**PASSAGE:**
• • • • • • •
Editing Brain is where I’ve spent so much time playing with words, sentence structure, scene choreography, etc. that my brain simultaneously overanalyzes everything and turns to mush.
But here’s the thing: Editing Brain is a necessary risk to achieve your best writing. The best writing, the kind that flows so seamlessly it makes us forget we’re even reading, takes time, sweat, and hard work.
“Easy reading is damn hard writing.” — Nathaniel Hawthorne
Here are symptoms of Editing Brain:
- You think about your story ALL THE TIME. And not just high level stuff. Oh no. Editing Brain makes it so you actually tweak sentences, come up with better ways to say something, while running, driving, shopping, etc.
- You spend so long at your keyboard hunting for the perfect word that when you get around people and have actual conversations, words escape you.
- You overanalyze things that really need not be edited such as text messages, tweets, grocery lists, or even this blog. Ha!
• • • • • • •
**TASK LIST:**
1. List the things the passage on Editing Brain names as not really needing to be edited.
2. Continue the piece on Editing Brain from its final listed symptom.

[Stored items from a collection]
• • • • • • •
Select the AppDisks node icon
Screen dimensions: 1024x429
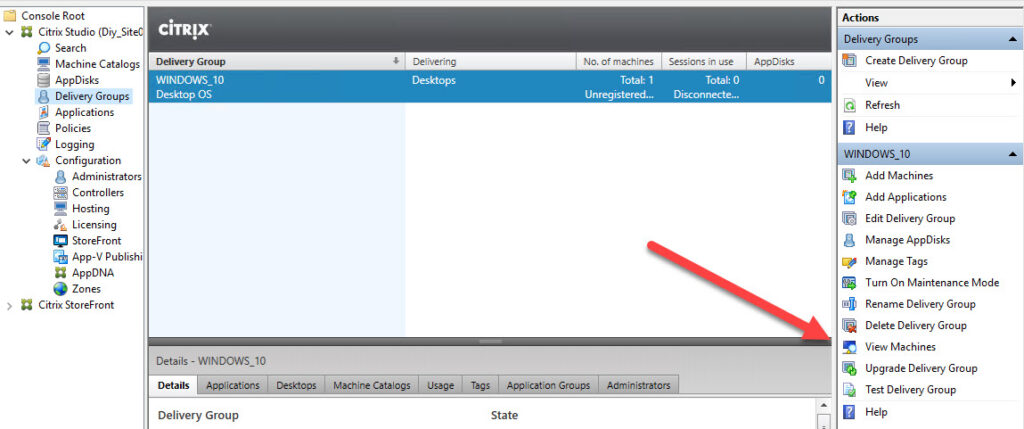pyautogui.click(x=45, y=80)
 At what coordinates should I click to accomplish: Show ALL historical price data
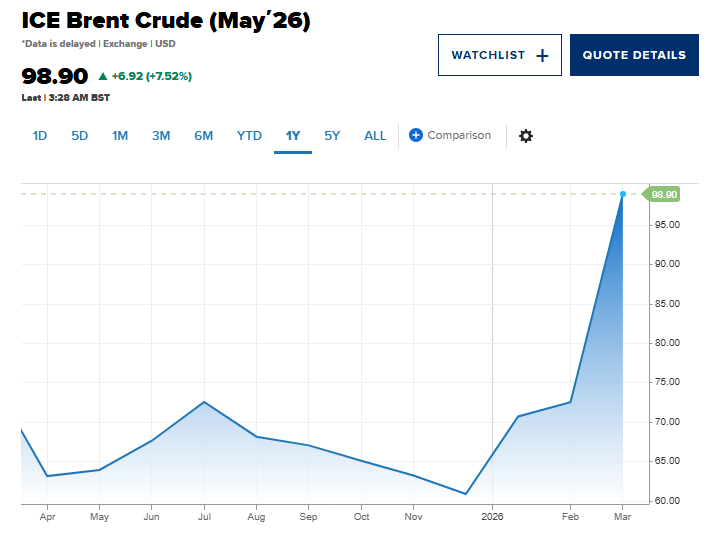coord(375,136)
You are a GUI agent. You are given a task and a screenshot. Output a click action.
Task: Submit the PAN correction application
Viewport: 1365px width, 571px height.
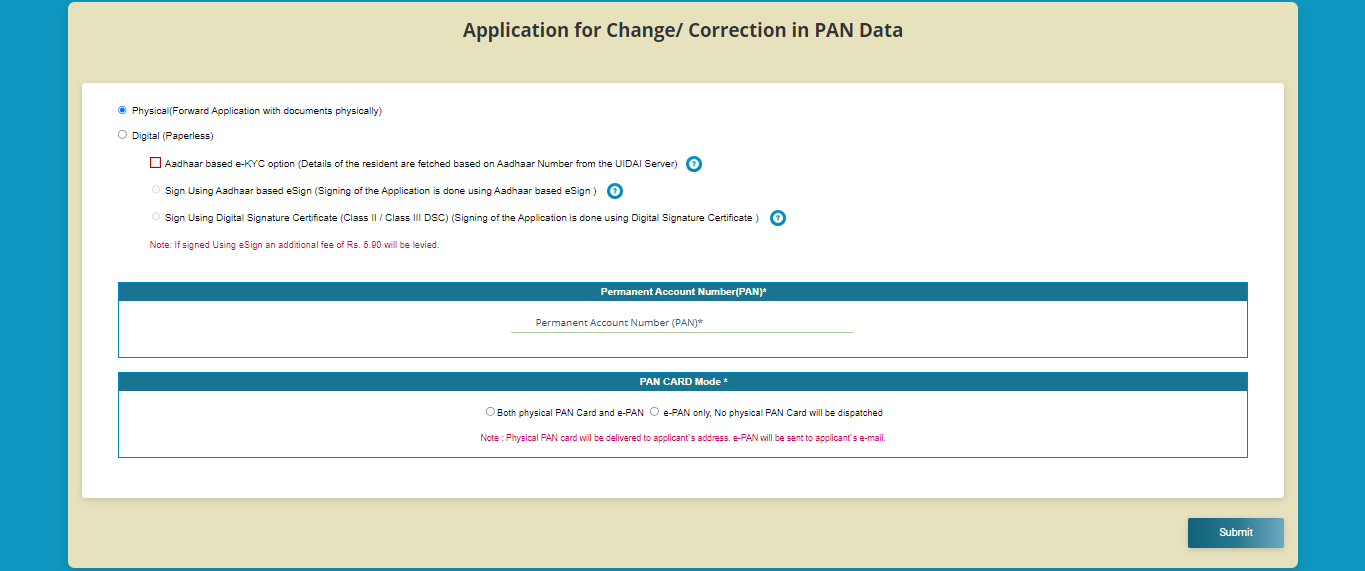(x=1235, y=533)
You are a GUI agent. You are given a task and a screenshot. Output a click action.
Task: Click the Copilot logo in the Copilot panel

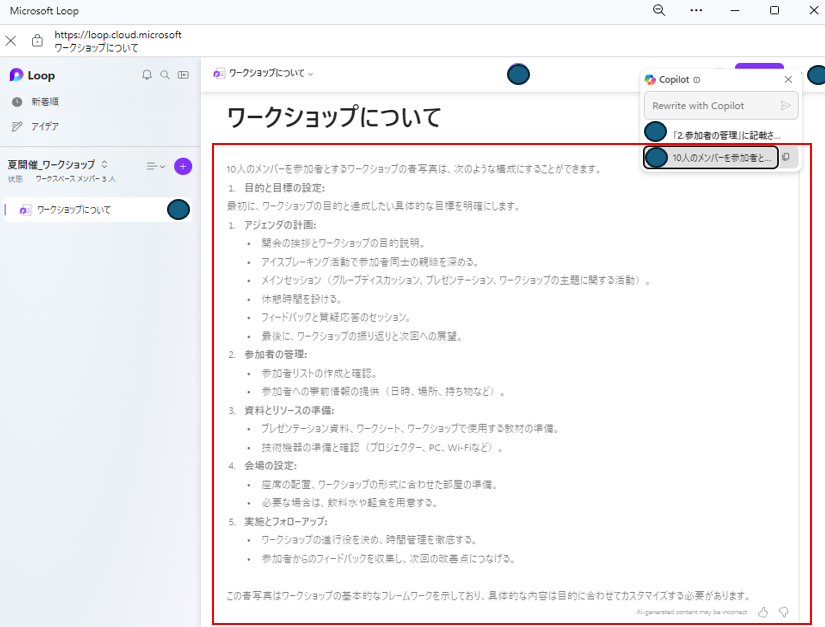[x=651, y=79]
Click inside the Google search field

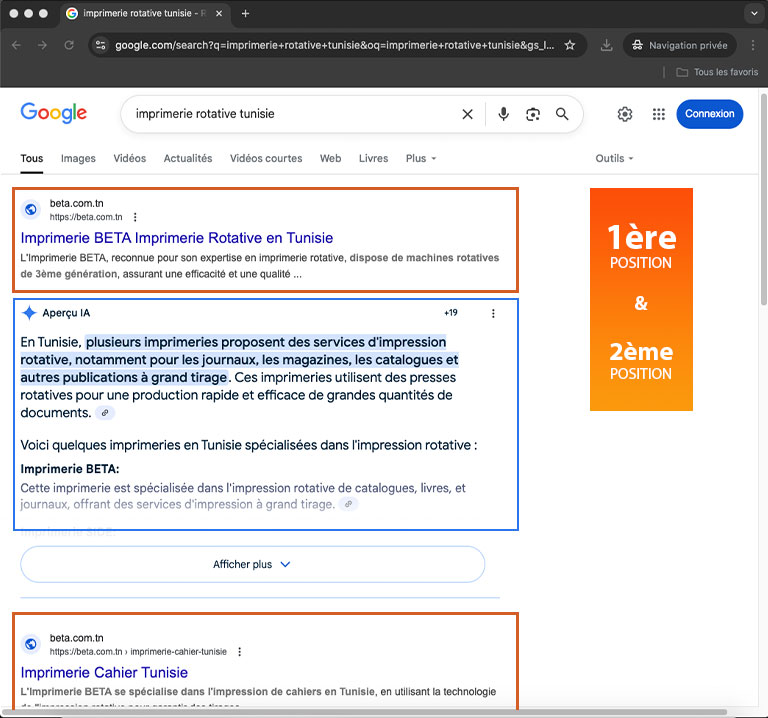(290, 114)
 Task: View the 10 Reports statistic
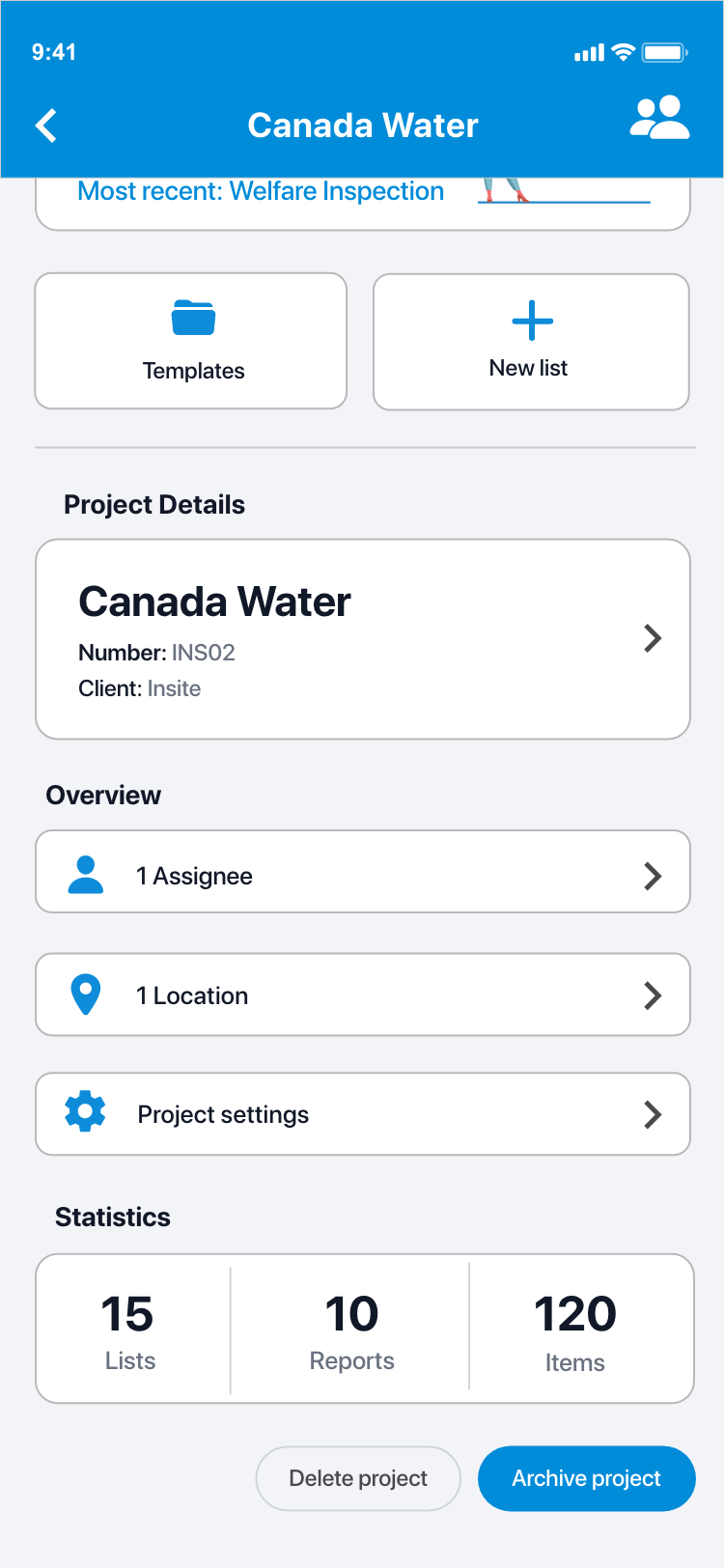pos(351,1330)
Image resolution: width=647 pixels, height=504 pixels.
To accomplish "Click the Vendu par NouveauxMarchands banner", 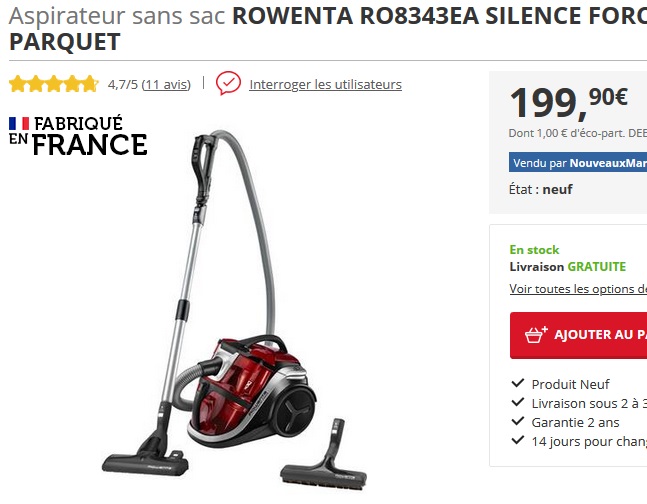I will pos(578,162).
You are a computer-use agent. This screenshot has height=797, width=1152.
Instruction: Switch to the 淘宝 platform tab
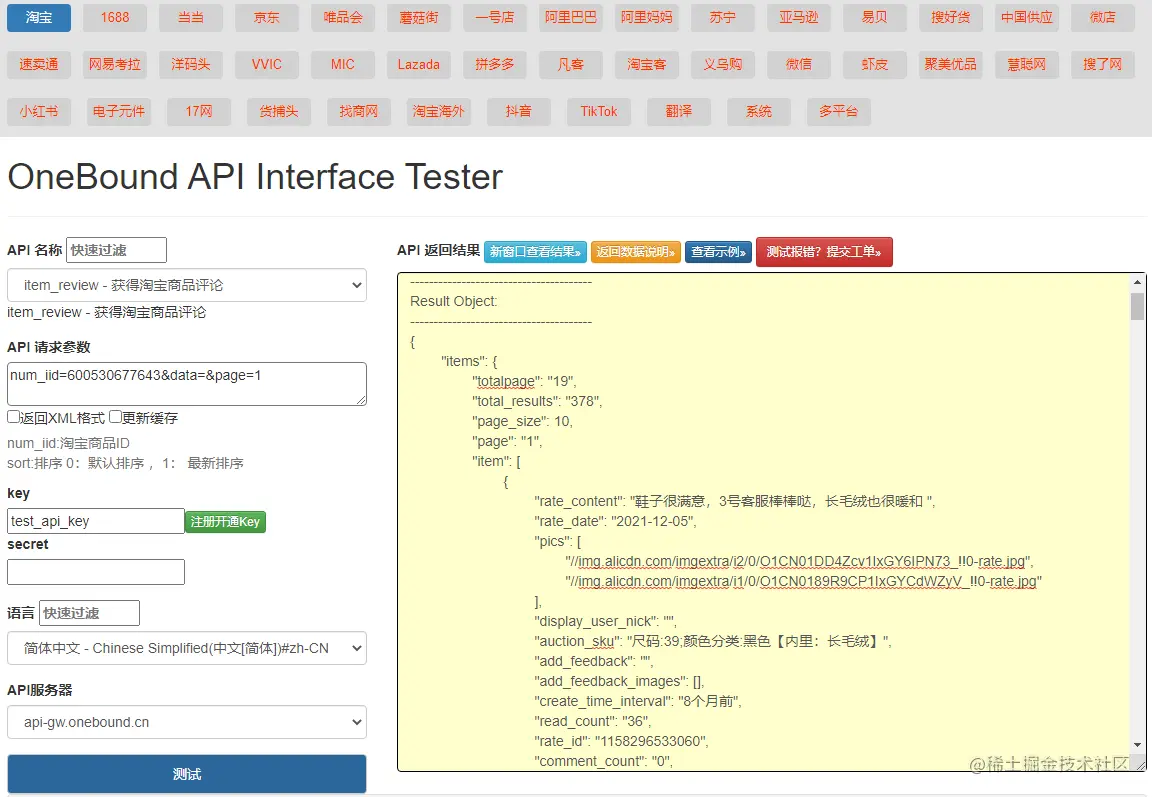39,17
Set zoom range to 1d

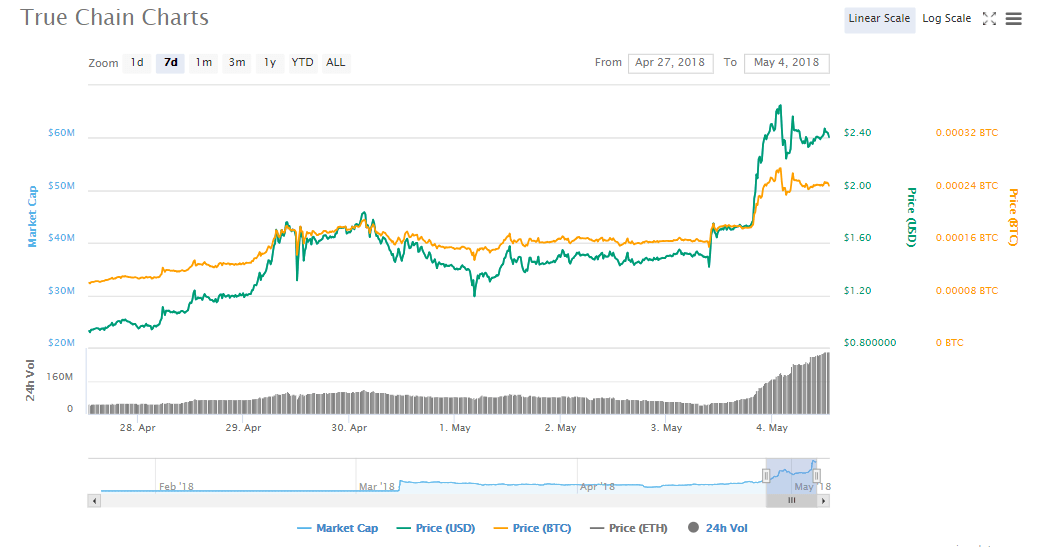click(137, 63)
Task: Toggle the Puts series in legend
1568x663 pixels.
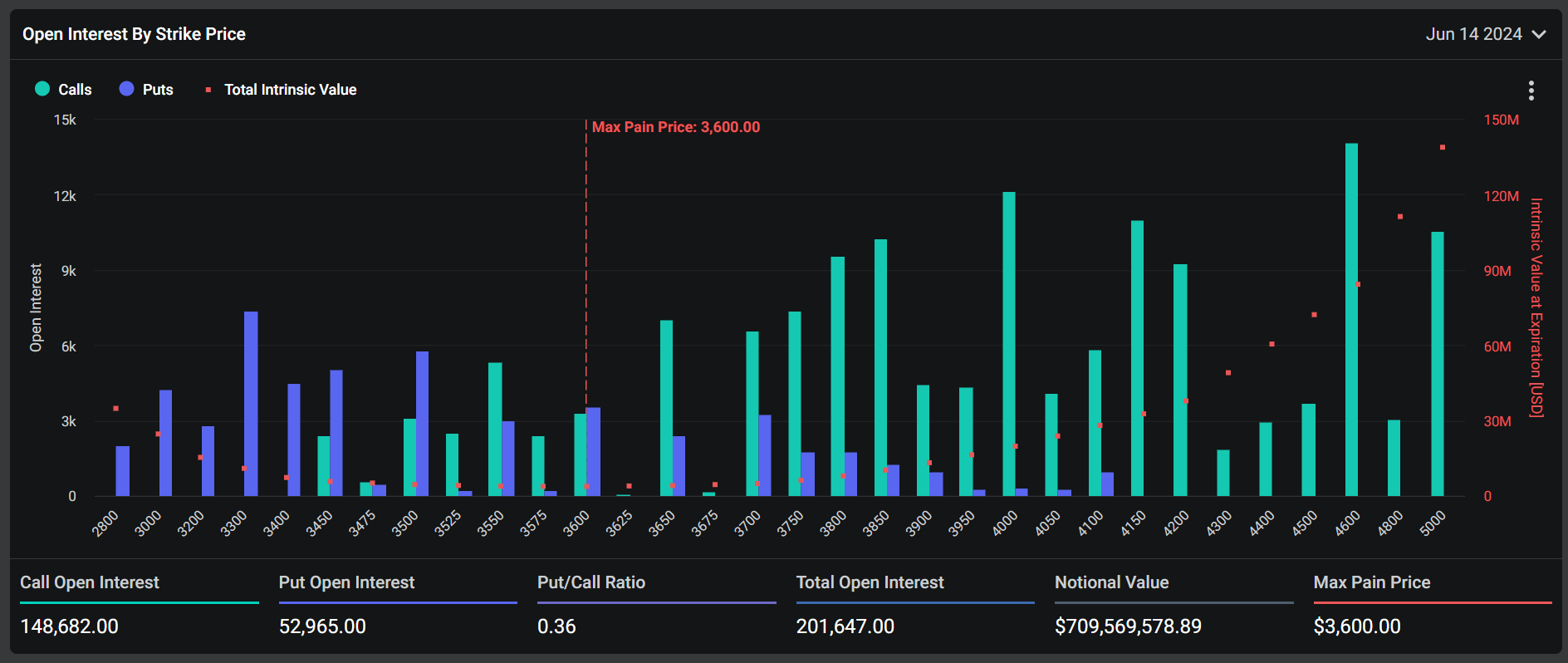Action: pyautogui.click(x=157, y=90)
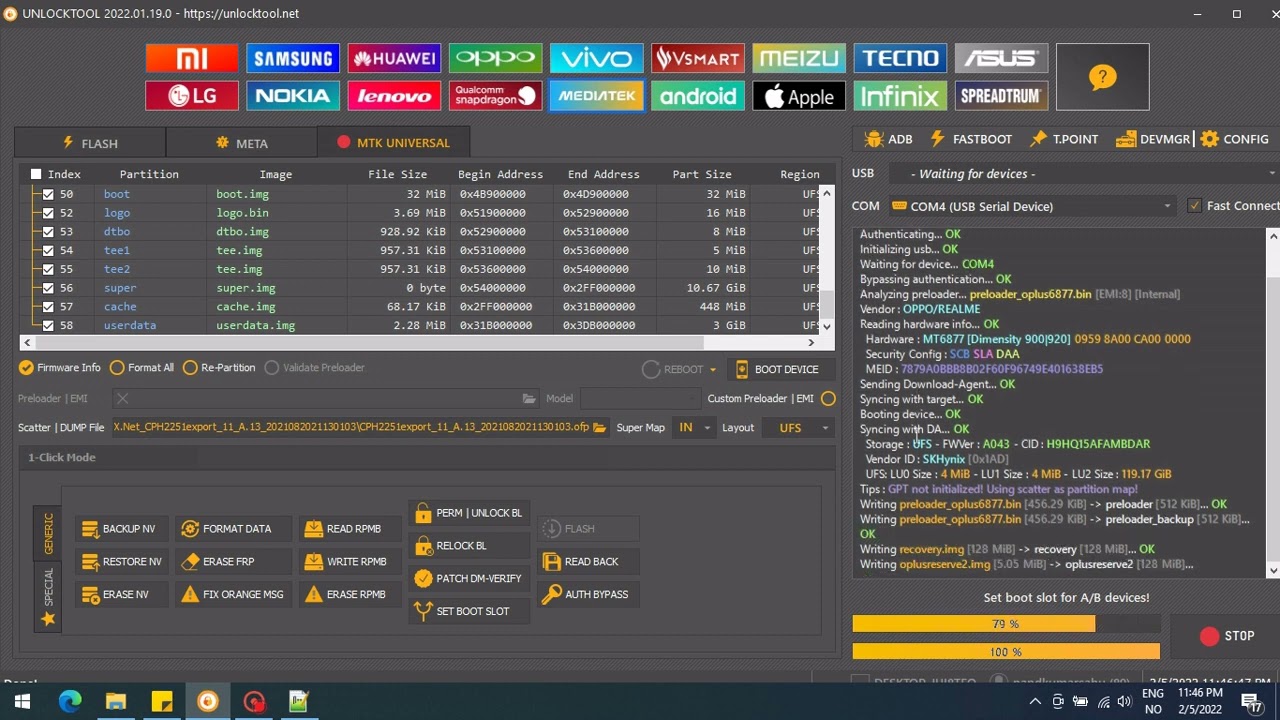Switch to the META tab
The height and width of the screenshot is (720, 1280).
coord(241,143)
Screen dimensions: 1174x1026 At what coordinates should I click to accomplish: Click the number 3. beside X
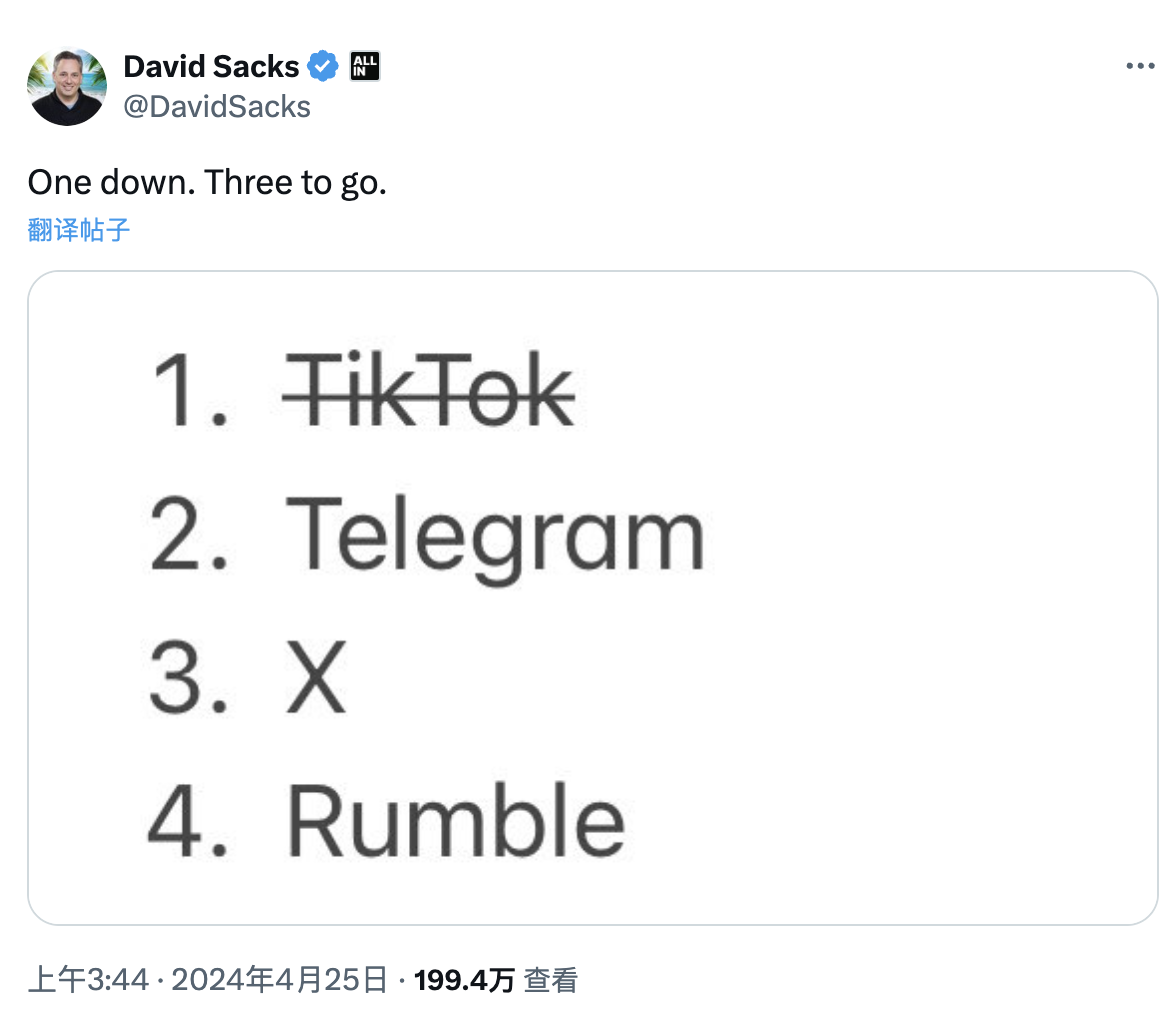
• • • • • • •
**ANSWERS:**
1. text messages, tweets, grocery lists, this blog

2.
- You start questioning the meaning of every slang word, saying, or idiom you’ve ever used. Thank you, Urban Dictionary, for helping me figure out what I’m saying versus what I actually mean to say.
- When people ask you how your book is going, you mumble something about edits and try to shield them from the full crazy of your Editing Brain.
Fear not, there is light at the end of the tunnel! The closer I get to the end of this revision, the more I daydream about starting a new project… But more on that next week!
Have you ever suffered from Editing Brain? What were your symptoms?